• _Provided data_
##############################
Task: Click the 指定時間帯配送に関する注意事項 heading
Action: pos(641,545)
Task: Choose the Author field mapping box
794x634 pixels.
##############################
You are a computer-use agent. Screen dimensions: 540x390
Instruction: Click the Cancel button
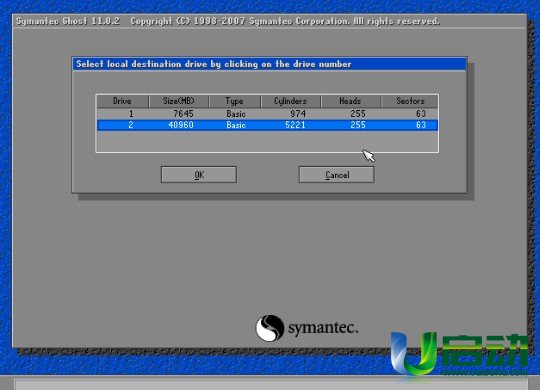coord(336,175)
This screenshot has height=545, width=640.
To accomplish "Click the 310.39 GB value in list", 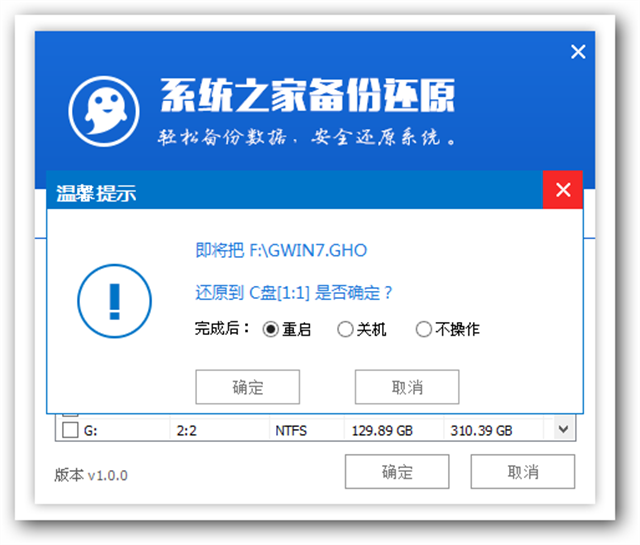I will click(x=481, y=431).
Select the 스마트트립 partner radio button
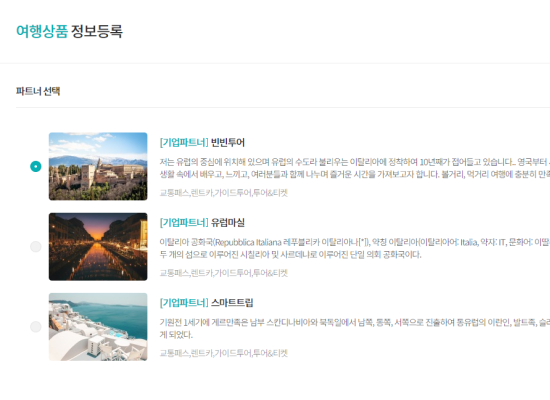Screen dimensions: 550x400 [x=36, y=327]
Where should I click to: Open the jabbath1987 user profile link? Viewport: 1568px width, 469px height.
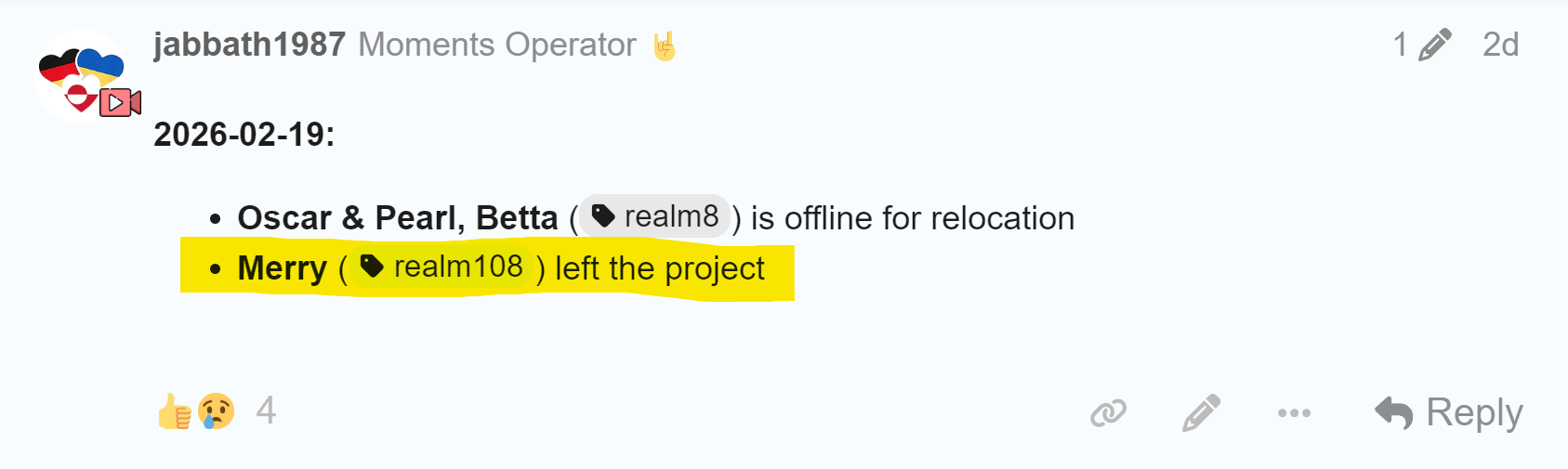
##############################
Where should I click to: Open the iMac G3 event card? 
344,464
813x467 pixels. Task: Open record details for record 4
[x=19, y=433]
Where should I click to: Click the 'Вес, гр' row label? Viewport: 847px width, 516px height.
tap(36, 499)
##############################
• _Task statement_
From the records above, quote only the lines running from the line with "Task: Choose the Author field mapping box" to the line with "794x634 pixels.", both lines included.

• _Output of the task_
Task: Choose the Author field mapping box
794x634 pixels.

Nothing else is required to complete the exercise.